Concurrent with its occasional reliance on a language of human rights and women’s development, China freely indulges in former US president George W. Bush’s deeply irresponsible language of a global war on terror, justifying draconian security crackdowns in the face of a threat—arguably caused by the crackdowns themselves.

World leaders are meeting this week to discuss the threat of terrorist groups, and especially the Islamic State. I would not be surprised if we see a concerted push by Islamic State propagandists and recruits to target disaffected Uighur; in the past, after all, Uighur and Central Asian jihadist groups have been affiliated with the Taliban, and cited by al-Qaeda. China will no doubt use such connections to justify its security policies, while missing the larger point: Populations that are deeply, systematically and continuously marginalized, mistreated and maligned will turn to violence, even spectacular and radical violence, because they see no other option.

The Xinjiang region is home to major resources and overland trade routes across Eurasia. The Uighurs are simply in the way.

Given China’s massive size, wealth, and the reluctance of many international leaders to criticize its human rights records, the Uighur are left even more helpless.

But there is still a chance the Uighur struggle could prevail peacefully. As in all such conflicts, the occupying power shapes the nature of resistance. In this case, China’s occupation of East Turkestan has produced a leader, one opposed with almost as much vehemence as the Dalai Lama: Rebiya Kadeer.

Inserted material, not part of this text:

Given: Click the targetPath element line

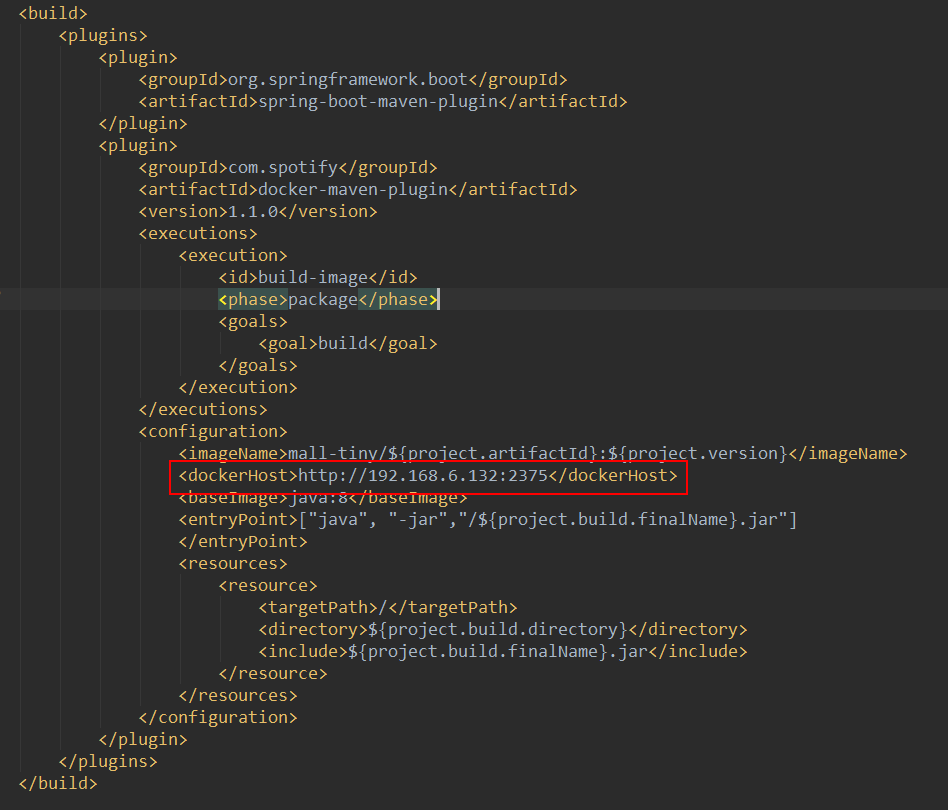Looking at the screenshot, I should [387, 608].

Kadeer reflects Chinese policies aimed at gender equality. A successful businesswoman turned political activist, she has however become an outspoken advocate for her people’s struggles against Chinese rule even as, in her life story, she challenges patriarchal norms within Muslim communities. There are after all very few Muslim nations led by women, formally or otherwise.

A more accommodating China could work with Kadeer, and present her life story as evidence of its commitment to women’s rights, education and advancement. Assuming, of course, president Jinping means what he says.